A recent family conversation about gender brought to mind a touch football game from the late ’50s. We were visiting relatives in Georgia. As I recall, we were there for Thanksgiving. On Friday or Saturday afternoon, some friends of my aunt and uncle came by. While the adults chatted, the kids went out to play. This included the visitors’ son and daughter, who were about my age, as well as my sister, my cousin and me. My sister is nearly five years and my cousin a couple of years older than I. We probably were joined by a few other kids in her neighborhood.
It was a lot of fun. The daughter of the visitors seemed especially to enjoy it.

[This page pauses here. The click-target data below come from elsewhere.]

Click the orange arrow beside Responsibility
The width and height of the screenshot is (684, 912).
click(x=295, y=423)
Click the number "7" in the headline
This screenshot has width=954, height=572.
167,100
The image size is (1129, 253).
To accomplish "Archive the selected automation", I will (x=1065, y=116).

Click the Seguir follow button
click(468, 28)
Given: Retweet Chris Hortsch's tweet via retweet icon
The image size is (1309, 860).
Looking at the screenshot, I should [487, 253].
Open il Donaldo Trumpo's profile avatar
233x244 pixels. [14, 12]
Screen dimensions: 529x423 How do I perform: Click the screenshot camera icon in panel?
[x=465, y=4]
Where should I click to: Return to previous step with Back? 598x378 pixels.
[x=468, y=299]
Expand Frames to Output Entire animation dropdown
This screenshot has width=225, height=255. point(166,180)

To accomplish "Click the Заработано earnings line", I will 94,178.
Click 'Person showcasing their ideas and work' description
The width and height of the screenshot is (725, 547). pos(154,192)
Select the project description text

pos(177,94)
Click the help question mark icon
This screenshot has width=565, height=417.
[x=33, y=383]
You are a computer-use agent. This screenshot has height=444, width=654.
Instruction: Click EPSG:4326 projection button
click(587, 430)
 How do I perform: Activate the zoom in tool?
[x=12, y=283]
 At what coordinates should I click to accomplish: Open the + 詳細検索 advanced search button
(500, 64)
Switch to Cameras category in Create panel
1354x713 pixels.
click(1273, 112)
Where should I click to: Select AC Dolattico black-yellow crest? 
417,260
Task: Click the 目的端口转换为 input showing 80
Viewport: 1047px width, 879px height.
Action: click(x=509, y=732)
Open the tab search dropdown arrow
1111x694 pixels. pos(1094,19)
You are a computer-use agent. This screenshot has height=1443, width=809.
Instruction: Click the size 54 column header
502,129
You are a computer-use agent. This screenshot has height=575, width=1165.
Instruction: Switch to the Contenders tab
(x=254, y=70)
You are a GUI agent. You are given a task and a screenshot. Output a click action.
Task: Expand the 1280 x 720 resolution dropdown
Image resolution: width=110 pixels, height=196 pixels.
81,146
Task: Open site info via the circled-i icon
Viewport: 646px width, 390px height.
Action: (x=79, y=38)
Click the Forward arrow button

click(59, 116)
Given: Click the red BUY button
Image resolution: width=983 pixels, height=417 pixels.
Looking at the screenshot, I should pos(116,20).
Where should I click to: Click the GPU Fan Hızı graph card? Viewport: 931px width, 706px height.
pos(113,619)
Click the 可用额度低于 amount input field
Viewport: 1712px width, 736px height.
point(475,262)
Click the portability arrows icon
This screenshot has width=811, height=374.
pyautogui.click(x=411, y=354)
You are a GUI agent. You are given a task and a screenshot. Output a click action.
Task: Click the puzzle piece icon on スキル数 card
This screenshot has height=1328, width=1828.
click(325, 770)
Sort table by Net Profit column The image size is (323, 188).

At this point, let me throw in a background anecdote. A few years before this, my sister had asked for and received a football for Christmas. It seemed better than any of the two or three that belonged to me. At least it was newer. It was used by my sister and the other big kids. So I rarely got to play with it early on. But that’s really beside the point. The point being that in my world, boys and girls both played touch football, and either could own footballs.
I’m not sure I realized that was anything other than the norm. But there were pressures to conform to society’s gender roles. We, no doubt, acquiesced in certain areas. I think we’ve made some progress, but my use of the past tense two sentences back may have been wishful thinking.
There was the time when my wife was upbraided by some random older woman because our then-infant daughter was wearing blue.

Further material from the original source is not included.